*Deine Aufgaben:*
**1.** Welchen Betrag muss der Bund der Erstrevisionswerberin laut der Gerichtsentscheidung ersetzen?
**2.** Gib aus der Gerichtsentscheidung den Abschnitt zwischen „Der Verwaltungsgerichtshof hat“ und „von Verfahrensvorschriften aufgehoben.“ Wort für Wort wieder, beide Stellen eingeschlossen.
**3.** Übersetze diesen Satz aus der Gerichtsentscheidung ins Englische: „Das Ersatzbegehren des Zweitrevisionswerbers wird abgewiesen.“

*Ausgewählter Text:*
● ● ● ●

Der Verwaltungsgerichtshof hat durch den Vorsitzenden Senatspräsident Mag. Samm sowie die Hofräte Mag. Berger und Mag. Marzi als Richter, unter Mitwirkung des Schriftführers Mag. Zettl, über die Revision 1. der R A, und 2. des D U, beide vertreten durch Mag. a Doris Einwallner, Rechtsanwältin in 1050 Wien, Schönbrunner Straße 26/3, gegen das Erkenntnis des Verwaltungsgerichts Wien vom 19. Mai 2021, VGW 151/006/15005/2020 23 und VGW 151/006/15006/2020, betreffend Aufenthaltstitel (belangte Behörde vor dem Verwaltungsgericht: Landeshauptmann von Wien), zu Recht erkannt:
Das angefochtene Erkenntnis wird in seinem bekämpften Spruchpunkt A. wegen Rechtswidrigkeit infolge Verletzung von Verfahrensvorschriften aufgehoben.
Der Bund hat der Erstrevisionswerberin Aufwendungen in der Höhe von € 1.106,40 binnen zwei Wochen bei sonstiger Exekution zu ersetzen. Das Ersatzbegehren des Zweitrevisionswerbers wird abgewiesen.

● ● ● ●

*Auszug aus Datensatz:*
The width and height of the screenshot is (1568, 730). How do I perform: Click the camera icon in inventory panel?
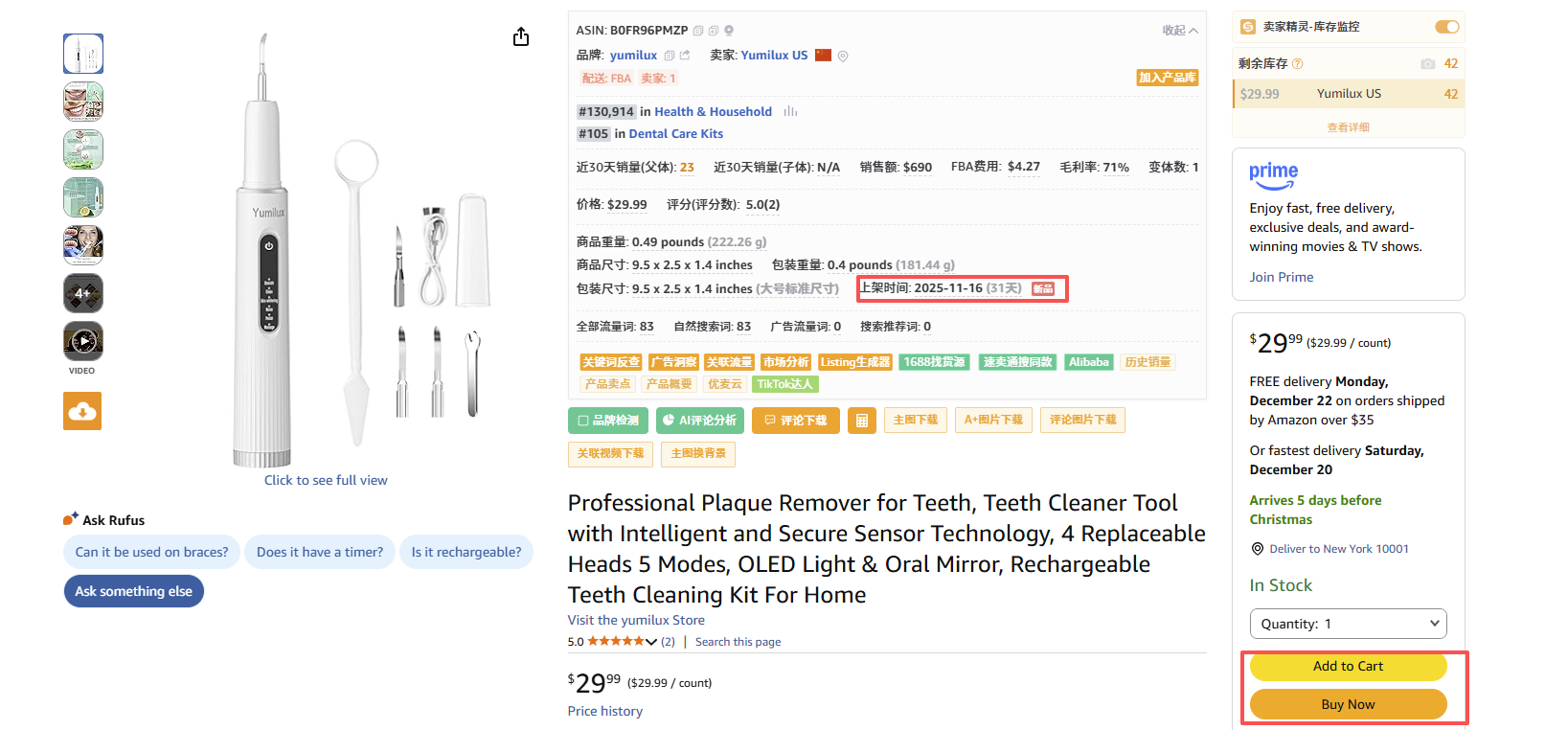(x=1427, y=64)
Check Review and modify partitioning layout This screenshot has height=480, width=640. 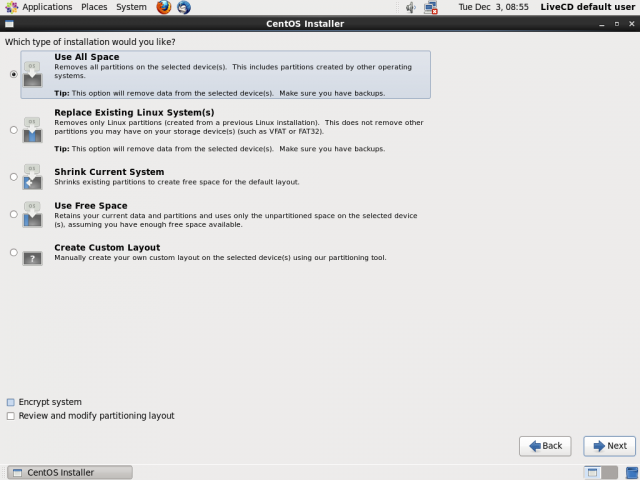click(x=11, y=416)
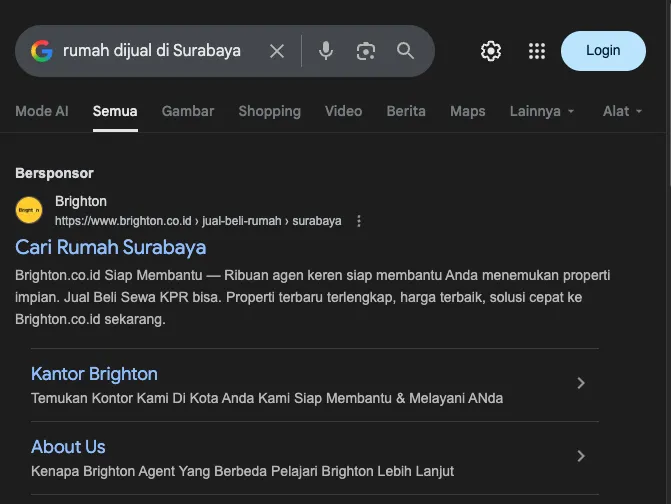This screenshot has height=504, width=671.
Task: Open the Alat tools dropdown
Action: click(x=622, y=111)
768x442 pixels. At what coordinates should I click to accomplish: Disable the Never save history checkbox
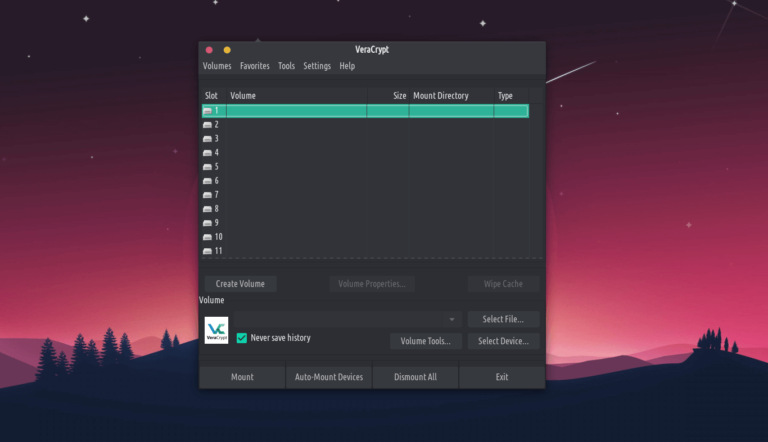[242, 338]
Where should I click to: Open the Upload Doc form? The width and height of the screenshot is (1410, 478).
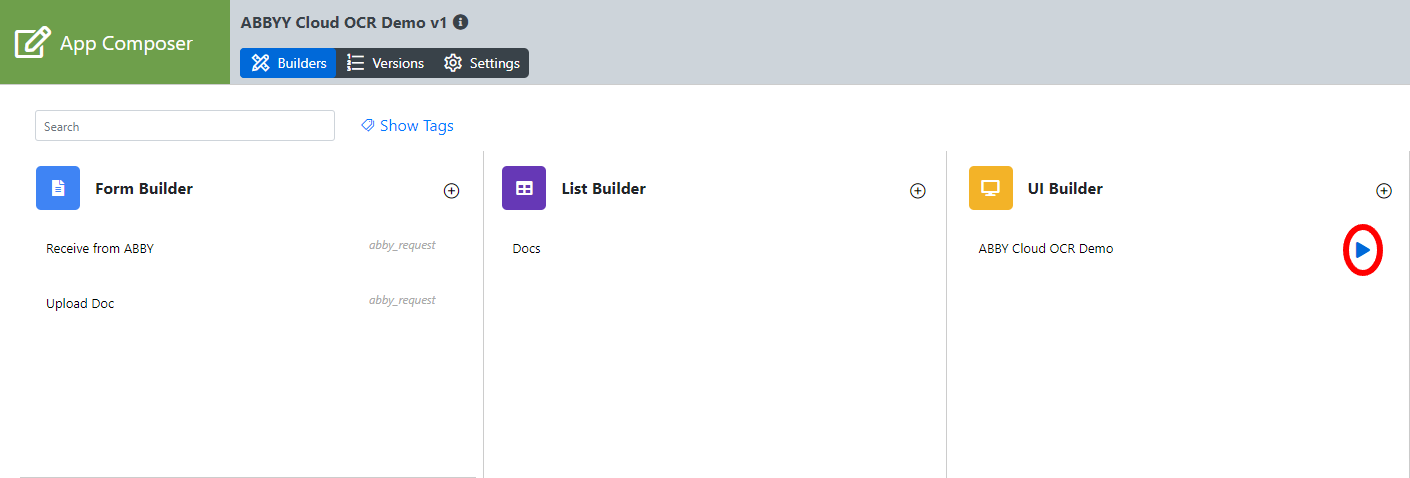point(80,303)
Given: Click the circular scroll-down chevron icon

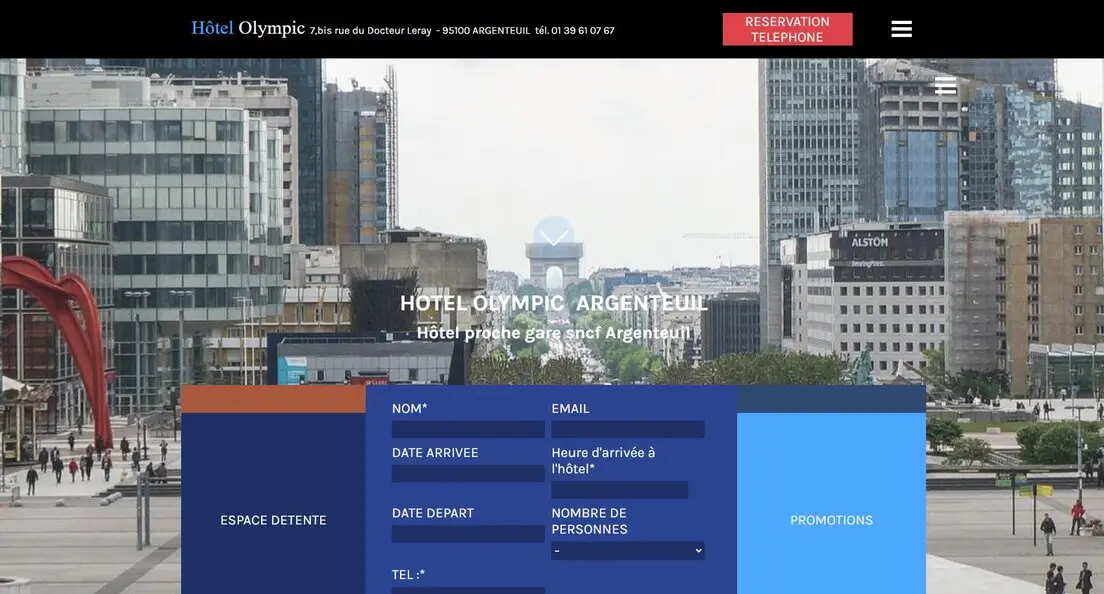Looking at the screenshot, I should 553,237.
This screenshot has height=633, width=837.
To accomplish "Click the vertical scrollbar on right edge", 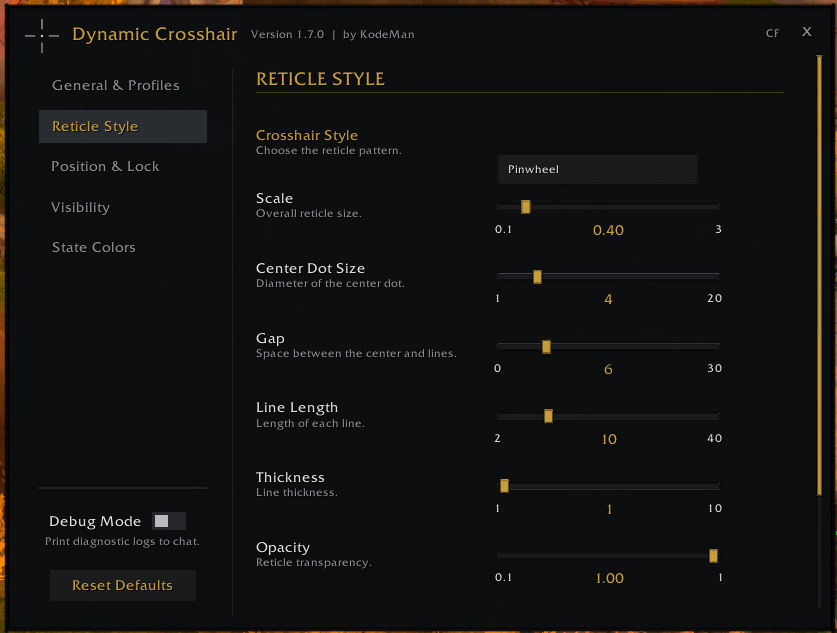I will coord(819,275).
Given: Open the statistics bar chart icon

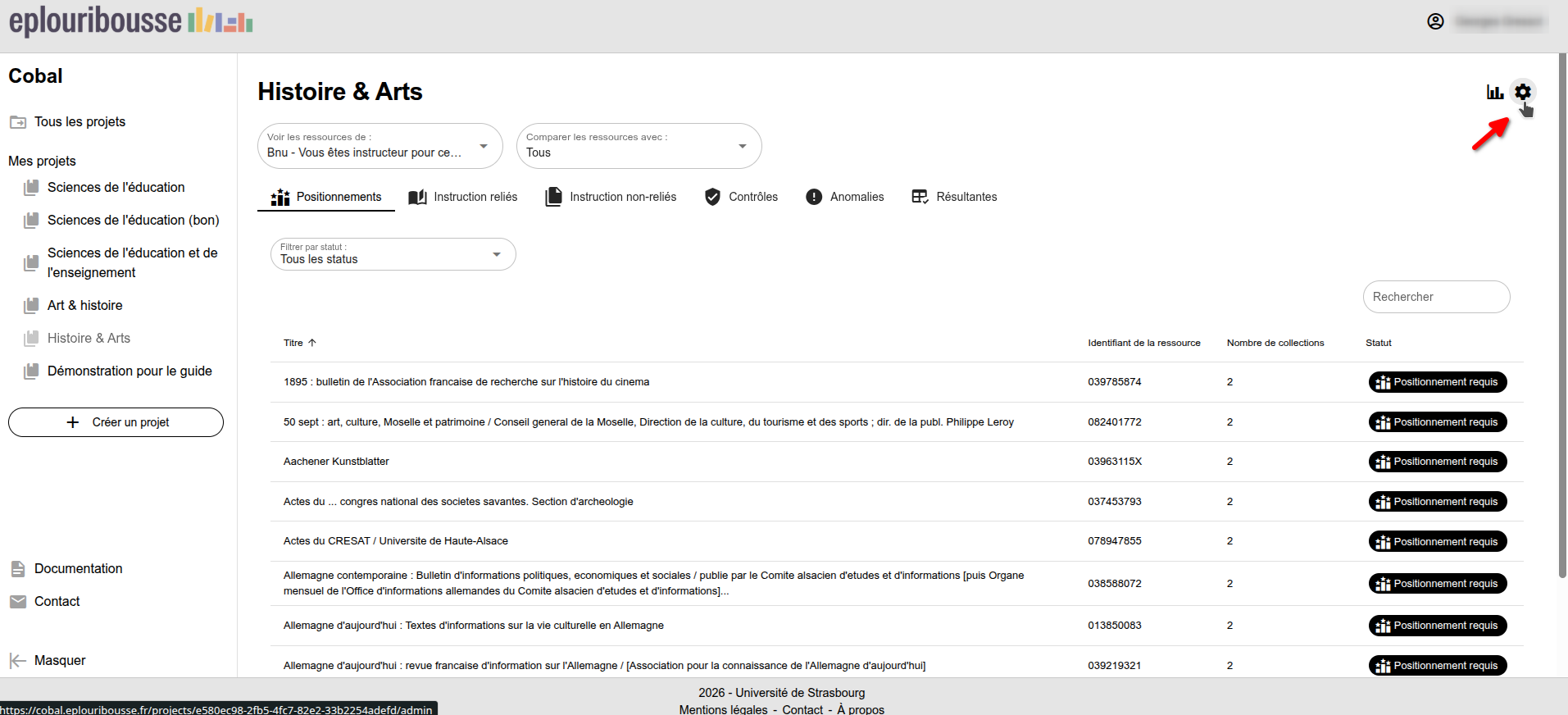Looking at the screenshot, I should (x=1495, y=92).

● ● ● ●

*Lösungen:*
**1.** € 1.106,40

**2.**
Der Verwaltungsgerichtshof hat durch den Vorsitzenden Senatspräsident Mag. Samm sowie die Hofräte Mag. Berger und Mag. Marzi als Richter, unter Mitwirkung des Schriftführers Mag. Zettl, über die Revision 1. der R A, und 2. des D U, beide vertreten durch Mag. a Doris Einwallner, Rechtsanwältin in 1050 Wien, Schönbrunner Straße 26/3, gegen das Erkenntnis des Verwaltungsgerichts Wien vom 19. Mai 2021, VGW 151/006/15005/2020 23 und VGW 151/006/15006/2020, betreffend Aufenthaltstitel (belangte Behörde vor dem Verwaltungsgericht: Landeshauptmann von Wien), zu Recht erkannt:
Das angefochtene Erkenntnis wird in seinem bekämpften Spruchpunkt A. wegen Rechtswidrigkeit infolge Verletzung von Verfahrensvorschriften aufgehoben.

**3.** The second appellant's claim for reimbursement of costs is dismissed.